Sampling methods offer a couple of basic tools for preserving independence and focusing on a population of interest. Multistage sampling is the primary tool for partitioning a population into independent units. The initial stages draw samples from a large unit, like regions or states, and later stages draw samples from smaller units nested within the larger ones, eg counties or zip codes. Stratified sampling is a tool for ensuring sub-populations recieve adequate coverage. Stratified sampling repeats a sample stage for each sub-population. Stratified sampling is useful for evenly covering sub-populations, or for oversampling a particularly small sub-population.
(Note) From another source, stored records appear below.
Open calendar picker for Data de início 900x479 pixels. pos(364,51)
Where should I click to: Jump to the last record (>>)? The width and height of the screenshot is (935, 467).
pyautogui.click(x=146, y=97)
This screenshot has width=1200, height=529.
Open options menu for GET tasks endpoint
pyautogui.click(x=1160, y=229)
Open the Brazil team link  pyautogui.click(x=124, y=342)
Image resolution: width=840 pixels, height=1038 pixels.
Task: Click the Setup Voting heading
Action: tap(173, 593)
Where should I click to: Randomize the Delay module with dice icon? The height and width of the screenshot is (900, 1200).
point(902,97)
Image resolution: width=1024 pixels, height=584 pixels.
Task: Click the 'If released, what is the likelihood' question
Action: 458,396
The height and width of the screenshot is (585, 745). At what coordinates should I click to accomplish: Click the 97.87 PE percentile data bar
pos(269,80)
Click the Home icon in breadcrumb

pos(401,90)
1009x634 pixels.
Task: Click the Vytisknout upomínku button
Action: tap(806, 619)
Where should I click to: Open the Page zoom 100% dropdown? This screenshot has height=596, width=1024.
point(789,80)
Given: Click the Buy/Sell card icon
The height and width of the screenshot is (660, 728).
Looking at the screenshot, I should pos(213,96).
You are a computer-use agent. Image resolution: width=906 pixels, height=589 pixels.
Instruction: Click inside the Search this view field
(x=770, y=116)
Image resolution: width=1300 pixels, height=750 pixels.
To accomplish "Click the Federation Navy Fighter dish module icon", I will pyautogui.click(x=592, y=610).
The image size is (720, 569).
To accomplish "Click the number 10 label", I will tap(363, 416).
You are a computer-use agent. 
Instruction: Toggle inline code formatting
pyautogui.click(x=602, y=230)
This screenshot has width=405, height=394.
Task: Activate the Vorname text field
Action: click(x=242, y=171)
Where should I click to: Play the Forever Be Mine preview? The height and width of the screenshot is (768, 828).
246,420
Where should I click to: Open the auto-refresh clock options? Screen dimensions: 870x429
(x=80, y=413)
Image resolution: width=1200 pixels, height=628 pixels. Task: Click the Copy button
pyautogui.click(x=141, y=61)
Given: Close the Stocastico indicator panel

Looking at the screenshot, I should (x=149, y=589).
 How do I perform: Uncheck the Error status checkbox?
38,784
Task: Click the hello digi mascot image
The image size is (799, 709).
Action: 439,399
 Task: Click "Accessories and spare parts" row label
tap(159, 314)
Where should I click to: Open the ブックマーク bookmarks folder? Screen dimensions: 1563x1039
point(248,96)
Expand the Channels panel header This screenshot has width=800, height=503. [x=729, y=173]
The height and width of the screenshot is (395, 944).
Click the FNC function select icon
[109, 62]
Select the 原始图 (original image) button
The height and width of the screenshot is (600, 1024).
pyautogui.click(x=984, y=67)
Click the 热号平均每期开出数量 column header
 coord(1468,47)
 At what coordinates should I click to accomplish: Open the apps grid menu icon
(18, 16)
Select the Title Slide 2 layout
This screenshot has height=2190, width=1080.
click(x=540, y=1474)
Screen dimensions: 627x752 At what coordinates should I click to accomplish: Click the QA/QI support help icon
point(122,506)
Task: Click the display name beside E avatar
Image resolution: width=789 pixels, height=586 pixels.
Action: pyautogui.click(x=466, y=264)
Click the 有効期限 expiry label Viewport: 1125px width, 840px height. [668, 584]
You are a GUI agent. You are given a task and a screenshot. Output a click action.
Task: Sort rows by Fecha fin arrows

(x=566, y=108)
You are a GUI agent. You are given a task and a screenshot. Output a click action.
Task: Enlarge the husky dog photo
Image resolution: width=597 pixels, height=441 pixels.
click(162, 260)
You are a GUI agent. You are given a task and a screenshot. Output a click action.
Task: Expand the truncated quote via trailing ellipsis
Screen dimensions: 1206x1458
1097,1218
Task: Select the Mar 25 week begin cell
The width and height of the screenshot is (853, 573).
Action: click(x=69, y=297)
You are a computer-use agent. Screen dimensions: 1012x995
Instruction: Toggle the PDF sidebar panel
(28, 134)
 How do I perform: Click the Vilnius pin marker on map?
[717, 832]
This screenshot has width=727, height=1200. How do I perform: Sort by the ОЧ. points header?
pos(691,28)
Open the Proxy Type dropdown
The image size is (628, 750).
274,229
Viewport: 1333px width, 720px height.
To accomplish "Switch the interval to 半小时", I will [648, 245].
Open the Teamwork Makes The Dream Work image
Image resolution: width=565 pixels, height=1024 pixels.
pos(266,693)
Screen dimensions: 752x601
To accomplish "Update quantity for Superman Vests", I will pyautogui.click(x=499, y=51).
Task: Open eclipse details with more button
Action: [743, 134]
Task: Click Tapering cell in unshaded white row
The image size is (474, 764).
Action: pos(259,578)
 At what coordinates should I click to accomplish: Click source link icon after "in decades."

See the examples in the next section for more details.

features

  • Wunderscraper is integrated with the tigris package for state and county administrative boundaries
library(wunderscraper)
schedulerMMDD <- scheduler()
setApiKey(f="apikey.txt")
## sample 1 county and collect all weather stations.  Will keep only stations
## within the county administrative boundary, as determined from tigris
scrape(schedulerMMDD, c("GEOID", "ZCTA5", "id"), size=1)
  • Multistage sampling provides efficient coverage over an area of interest
data(zctaRel)
## monitor a tri-state area
triState <- zctaRel[zctaRel $STATEFP %in% c("09", "34", "36"), ]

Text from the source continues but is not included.